**Stated exercise:**
Rewrite everything from the line containing "Click the 免责声明 disclaimer line" down to the line containing "Click the star", changing "orange" to "purple" and keeping all else the same. Give back only those lines.

**Given information:**

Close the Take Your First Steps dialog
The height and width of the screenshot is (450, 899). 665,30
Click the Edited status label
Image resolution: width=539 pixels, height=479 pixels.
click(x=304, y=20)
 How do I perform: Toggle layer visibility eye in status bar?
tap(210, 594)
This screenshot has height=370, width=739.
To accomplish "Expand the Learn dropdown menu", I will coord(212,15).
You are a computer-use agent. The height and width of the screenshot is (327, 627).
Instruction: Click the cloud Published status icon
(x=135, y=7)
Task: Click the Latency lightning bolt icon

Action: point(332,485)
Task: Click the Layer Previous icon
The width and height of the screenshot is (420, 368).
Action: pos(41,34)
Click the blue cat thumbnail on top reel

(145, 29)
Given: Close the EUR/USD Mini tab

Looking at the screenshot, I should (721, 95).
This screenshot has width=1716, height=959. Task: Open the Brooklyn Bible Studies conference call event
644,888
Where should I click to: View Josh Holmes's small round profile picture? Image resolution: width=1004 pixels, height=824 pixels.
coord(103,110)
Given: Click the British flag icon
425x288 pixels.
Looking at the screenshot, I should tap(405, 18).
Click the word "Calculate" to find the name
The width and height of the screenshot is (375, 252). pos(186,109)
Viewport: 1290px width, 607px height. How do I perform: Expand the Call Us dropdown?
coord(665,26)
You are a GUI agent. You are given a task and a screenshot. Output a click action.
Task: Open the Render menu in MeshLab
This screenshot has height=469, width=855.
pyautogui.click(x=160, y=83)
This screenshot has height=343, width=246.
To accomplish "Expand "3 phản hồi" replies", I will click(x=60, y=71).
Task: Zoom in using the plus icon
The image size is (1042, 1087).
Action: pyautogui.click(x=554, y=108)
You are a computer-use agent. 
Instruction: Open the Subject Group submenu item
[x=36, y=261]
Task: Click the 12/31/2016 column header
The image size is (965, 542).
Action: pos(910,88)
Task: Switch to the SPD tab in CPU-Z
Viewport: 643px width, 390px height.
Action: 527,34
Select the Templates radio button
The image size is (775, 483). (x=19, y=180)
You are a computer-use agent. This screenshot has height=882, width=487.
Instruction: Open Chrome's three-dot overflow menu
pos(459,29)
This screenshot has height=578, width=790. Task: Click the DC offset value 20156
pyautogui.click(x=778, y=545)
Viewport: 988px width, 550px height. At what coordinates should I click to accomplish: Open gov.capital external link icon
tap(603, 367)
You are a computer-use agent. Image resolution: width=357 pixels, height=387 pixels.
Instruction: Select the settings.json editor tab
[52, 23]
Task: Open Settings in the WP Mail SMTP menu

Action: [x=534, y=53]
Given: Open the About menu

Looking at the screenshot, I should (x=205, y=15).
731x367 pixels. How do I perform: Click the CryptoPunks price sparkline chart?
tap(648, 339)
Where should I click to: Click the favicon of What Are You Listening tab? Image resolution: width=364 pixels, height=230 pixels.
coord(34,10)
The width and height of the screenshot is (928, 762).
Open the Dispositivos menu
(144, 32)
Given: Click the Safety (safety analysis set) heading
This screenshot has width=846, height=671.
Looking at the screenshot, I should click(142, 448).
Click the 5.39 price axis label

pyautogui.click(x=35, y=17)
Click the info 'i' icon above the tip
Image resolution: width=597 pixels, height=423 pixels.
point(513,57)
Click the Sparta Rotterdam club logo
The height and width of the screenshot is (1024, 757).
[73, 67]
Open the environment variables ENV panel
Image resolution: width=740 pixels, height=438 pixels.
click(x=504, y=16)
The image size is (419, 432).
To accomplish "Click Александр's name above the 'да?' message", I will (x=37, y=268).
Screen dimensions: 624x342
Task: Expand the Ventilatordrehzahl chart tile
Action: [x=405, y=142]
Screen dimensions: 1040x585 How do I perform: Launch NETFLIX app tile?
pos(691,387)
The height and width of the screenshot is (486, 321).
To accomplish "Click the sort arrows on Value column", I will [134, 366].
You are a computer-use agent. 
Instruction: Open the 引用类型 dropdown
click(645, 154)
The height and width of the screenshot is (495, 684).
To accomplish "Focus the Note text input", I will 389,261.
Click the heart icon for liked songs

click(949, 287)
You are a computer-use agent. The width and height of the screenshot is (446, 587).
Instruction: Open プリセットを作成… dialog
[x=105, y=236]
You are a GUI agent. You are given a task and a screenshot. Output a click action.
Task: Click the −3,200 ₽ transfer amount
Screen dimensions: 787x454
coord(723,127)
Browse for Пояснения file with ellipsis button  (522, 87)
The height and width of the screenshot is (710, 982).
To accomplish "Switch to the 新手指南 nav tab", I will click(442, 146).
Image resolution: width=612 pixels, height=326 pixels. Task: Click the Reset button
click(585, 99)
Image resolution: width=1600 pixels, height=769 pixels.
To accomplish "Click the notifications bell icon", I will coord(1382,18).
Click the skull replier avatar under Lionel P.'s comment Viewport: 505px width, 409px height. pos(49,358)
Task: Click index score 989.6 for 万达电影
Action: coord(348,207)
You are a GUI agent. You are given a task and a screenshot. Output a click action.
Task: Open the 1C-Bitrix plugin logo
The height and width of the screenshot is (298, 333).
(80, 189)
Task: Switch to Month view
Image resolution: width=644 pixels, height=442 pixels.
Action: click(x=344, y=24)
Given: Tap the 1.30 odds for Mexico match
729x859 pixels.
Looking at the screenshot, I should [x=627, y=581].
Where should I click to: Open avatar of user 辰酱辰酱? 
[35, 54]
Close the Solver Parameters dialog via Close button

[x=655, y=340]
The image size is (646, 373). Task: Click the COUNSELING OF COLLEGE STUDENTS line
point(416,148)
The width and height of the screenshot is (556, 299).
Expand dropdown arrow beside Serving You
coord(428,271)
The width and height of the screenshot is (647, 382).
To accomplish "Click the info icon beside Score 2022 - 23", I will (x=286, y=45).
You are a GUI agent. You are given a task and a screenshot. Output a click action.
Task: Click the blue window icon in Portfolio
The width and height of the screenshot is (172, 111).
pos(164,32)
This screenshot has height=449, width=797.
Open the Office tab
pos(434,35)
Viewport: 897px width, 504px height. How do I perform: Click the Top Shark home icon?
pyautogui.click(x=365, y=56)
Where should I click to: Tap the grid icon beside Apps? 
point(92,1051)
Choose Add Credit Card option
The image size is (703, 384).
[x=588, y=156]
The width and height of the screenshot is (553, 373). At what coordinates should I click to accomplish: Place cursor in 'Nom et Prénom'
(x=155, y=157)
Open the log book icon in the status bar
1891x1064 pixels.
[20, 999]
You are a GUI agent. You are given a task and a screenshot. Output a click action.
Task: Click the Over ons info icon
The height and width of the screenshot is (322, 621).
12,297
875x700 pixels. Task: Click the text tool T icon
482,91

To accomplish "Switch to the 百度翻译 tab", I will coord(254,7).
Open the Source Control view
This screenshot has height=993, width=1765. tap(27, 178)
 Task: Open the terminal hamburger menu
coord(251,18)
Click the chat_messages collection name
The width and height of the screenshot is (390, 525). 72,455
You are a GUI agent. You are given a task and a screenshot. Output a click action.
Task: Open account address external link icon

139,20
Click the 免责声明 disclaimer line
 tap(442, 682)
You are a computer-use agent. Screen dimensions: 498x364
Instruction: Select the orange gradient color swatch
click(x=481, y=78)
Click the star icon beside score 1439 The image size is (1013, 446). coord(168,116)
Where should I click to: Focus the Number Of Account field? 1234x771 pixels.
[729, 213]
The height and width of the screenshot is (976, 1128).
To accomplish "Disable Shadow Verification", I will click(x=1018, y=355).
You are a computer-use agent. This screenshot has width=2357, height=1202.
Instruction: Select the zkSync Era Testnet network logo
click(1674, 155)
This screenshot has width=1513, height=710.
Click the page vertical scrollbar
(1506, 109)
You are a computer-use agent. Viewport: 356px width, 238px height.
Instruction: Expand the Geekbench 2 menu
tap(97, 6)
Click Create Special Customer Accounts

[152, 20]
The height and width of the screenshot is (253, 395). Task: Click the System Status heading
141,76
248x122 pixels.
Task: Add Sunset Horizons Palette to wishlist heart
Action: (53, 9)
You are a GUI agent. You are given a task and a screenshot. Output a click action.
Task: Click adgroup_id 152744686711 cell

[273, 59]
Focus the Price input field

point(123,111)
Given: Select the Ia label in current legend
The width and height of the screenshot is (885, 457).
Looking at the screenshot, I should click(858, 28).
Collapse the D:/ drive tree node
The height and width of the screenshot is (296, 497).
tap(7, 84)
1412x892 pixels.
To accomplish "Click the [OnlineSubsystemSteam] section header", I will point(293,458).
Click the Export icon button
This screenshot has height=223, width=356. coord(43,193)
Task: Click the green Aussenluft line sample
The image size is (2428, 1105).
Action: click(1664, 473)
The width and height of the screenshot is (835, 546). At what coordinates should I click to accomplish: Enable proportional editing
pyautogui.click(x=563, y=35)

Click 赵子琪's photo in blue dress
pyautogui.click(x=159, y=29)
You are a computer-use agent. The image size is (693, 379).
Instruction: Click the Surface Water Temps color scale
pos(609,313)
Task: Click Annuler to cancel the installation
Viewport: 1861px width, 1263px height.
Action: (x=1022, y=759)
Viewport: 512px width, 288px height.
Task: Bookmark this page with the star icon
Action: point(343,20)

**Exercise solution:**
Click the 免责声明 disclaimer line
 tap(442, 682)
You are a computer-use agent. Screen dimensions: 498x364
Instruction: Select the purple gradient color swatch
click(x=481, y=78)
Click the star icon beside score 1439 The image size is (1013, 446). coord(168,116)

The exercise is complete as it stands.